Here are some tips to help you get the most out of your elliptical workouts:

  1. Keep a firm grip on the handles to engage your upper body 
  2. Pump your arms and legs evenly so the resistance is distributed throughout your entire body
  3. Try not to lean in any one direction and work on engaging your core and staying centered
  4. Keep a slight bend in your arms
  5. Ensure your feet are flat and the weight is evenly distributed
  6. Use forward pedaling for a beginner-friendly workout and reverse your stride for more of an advanced challenge
  7. Change the incline and resistance levels of your elliptical to challenge yourself and your muscles further
  8. Add in some high-intensity intervals to really up the challenge and calorie burn of your workouts

For a great interval elliptical workout, check out iFIT’s Norwegian Ski Series.

To increase the intensity of your treadmill workouts, use these tips:

  1. Keep your head up, chest out, and your arms and shoulders relaxed to promote good posture and proper form
  2. Keep a 90-degree bend in your arms and swing them forward and back instead of across your body
  3. Ensure you land mid-foot with each stride so that impact is evenly distributed
  4. Adjust your speed and incline just enough to challenge yourself without putting too much strain and pressure on your body (if you have to grip the sides, you may be going too fast or hard)
  5. Add in intervals (you can adjust the speed, incline, or both) throughout your training sessions 
  6. Use the incline feature to increase the resistance and challenge of your walking workouts
  7. Try the popular 12-3-30 treadmill workout to boost your calorie burn

If you’re looking for a great treadmill workout, check out iFIT Trainer Kelsey Sheahan’s Alaskan Trekking Series, which guides you through America’s final frontier and gives you an immersive experience with incredible views. 

The Bottom Line

Since we don’t know your unique situation from behind the computer screen, there’s no way for us to tell you which machine to go with. But we hope the tips in this article helped you narrow down your selection a bit.

In the end, either option will be great at helping you reach your fitness goals, and as long as you progress and challenge yourself, you’ll start to feel better and notice a difference right away.

Going with the one you enjoy the most is always a great choice.

Using both machines interchangeably can also help keep things exciting and challenge different muscles.

So whether or not to go with an elliptical machine or a treadmill is up to you.

Whatever equipment you choose, know that the workout will leave you feeling great, and you’ll likely find you’re so glad you did it.

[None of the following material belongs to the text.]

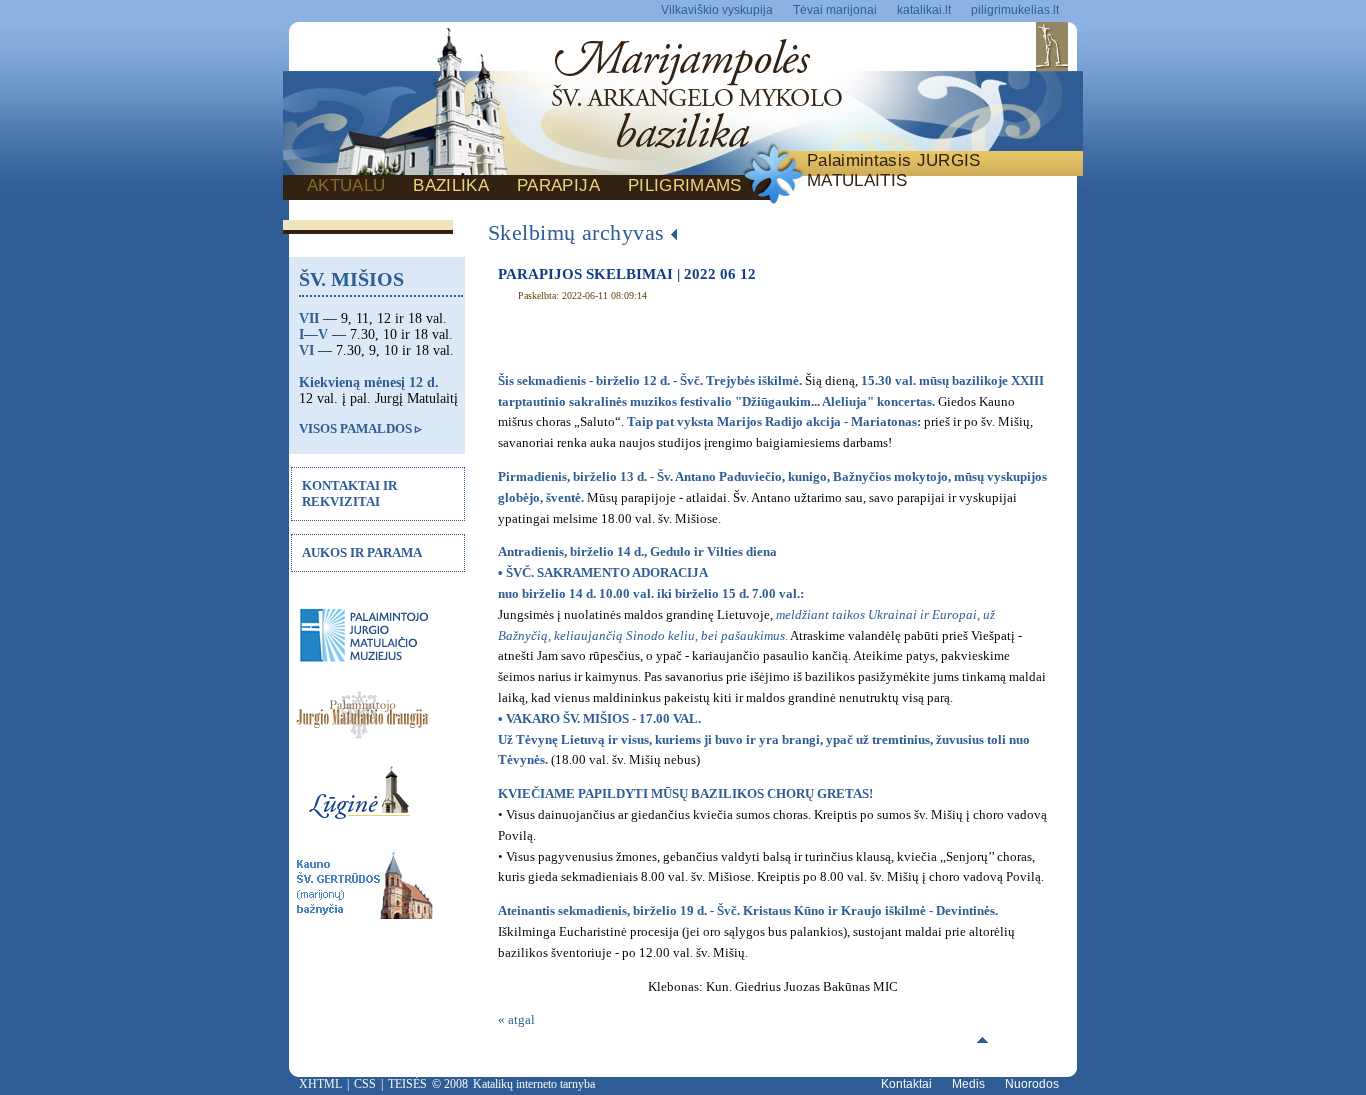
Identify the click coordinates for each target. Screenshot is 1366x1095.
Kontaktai (906, 1084)
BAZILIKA (451, 185)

Disclaimer: This blog post is not intended to replace the advice of a medical professional. The above information should not be used to diagnose, treat, or prevent any disease or medical condition. Please consult your doctor before making any changes to your diet, sleep methods, daily activity, or fitness routine. iFIT assumes no responsibility for any personal injury or damage sustained by any recommendations, opinions, or advice given in this article. Always follow the safety precautions included in the owner’s manual of your fitness equipment.